Here in
Central Florida we are surrounded with national and state wilderness and state
park areas. This is home to black bear,
deer, big cats, armadillos, alligators, big birds, two kinds of skunks and more
red ants than we’ve seen since Colorado.
So another
20 minutes south and we were turning off rte 17 for Blue Springs State
Park. Mona’s cousin Jerry McDowell had
suggested this place when she called him the evening before. He and his wife live in Port Orange, on the
Atlantic coast, about half an hour east of us.
Blue
Springs, because it was a reliable water source, became a center of prehistoric
Indian activity thousands of years ago, and in the early and mid 1800’s, secret
home to bands of Seminole Indians escaping Andy Jacksons Indian Removal Act (to
Oklahoma- remember Trail of Tears) and before the Civil War to escaped slaves
who became partners with the escaping Indians in these almost untrakable dense
woods, jungles, and swamps.
But after the
war the Thursby family moved to this point of land on the St. John’s River and
were among the first Floridians to grow oranges as a crop. They built a steamship dock here and soon
grew a rousing trade in shipping to Jacksonville,
down river from here. Then by wagon, and
later train, to Orange City, that built up around the new citrus farms, just 10
miles away. And in the late 1800’s, tourism.
Before the
prehistoric Indians, and oranges, and through the Thursby family years, Blue
Springs has always been the winter home to hundreds of manatee.
Thank you,
Jerry, for sending us to such a magical place!

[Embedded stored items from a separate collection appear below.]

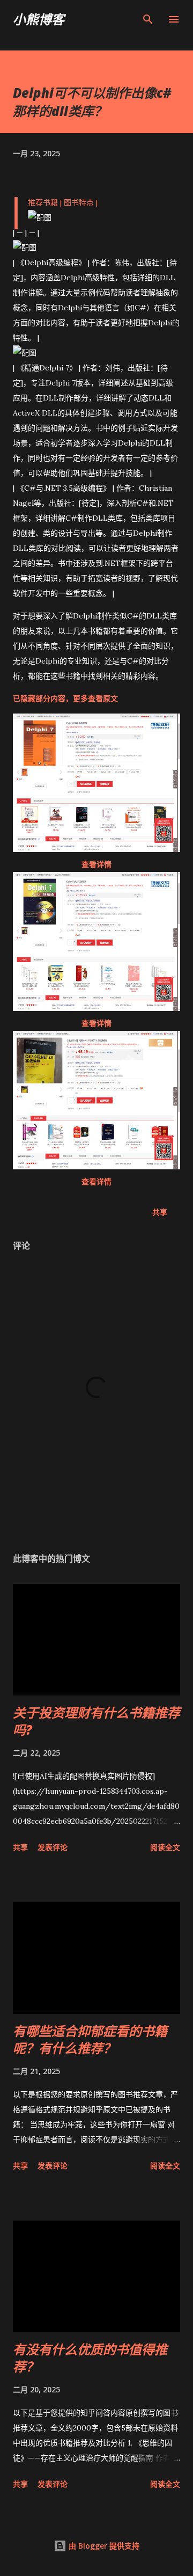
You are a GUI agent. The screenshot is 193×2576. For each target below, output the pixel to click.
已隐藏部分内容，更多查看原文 (65, 698)
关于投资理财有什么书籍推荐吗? (96, 1721)
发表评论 (53, 1847)
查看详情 (96, 864)
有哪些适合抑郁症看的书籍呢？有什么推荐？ (90, 2039)
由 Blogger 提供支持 (102, 2546)
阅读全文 (165, 1847)
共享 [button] (159, 1212)
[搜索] (148, 19)
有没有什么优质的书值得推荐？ (90, 2357)
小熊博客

Sorry kids, this puts Fantasyland back a few notches in our book. When you can see real manatee children
playing and being nursed by their moms, it just beats the Dumbo ride all to
pieces.
We spent the
afternoon in the drizzle at Blue Springs (Its TG week, the manatee are piling
in, and there are no crowds due to the
rain!) Then we headed home to De Leon, and a phone call.
Mona called
a long lost-touch-with friend of our kids and us, Kathleen Fisher. Kathleens family moved south from Lancaster,
Pa, this summer as her husbands job with
Verizon moved him to Sanford, Florida, only half an hour or so south of
Deland. So what do you do to meet up
with long lost friends? Have dinner at
Sonnys!
We had met
at Sonny’s at 5:30 and were just saying goodbye from our coach where we had
repaired when the restaurant began to clean up, at 10:00. So much to talk about! Diesel engines, teens at play in their
clothes in bathtubs, deer that are just too small here in Florida, and dogs.
What a joy
to meet such great people as we travel the continent!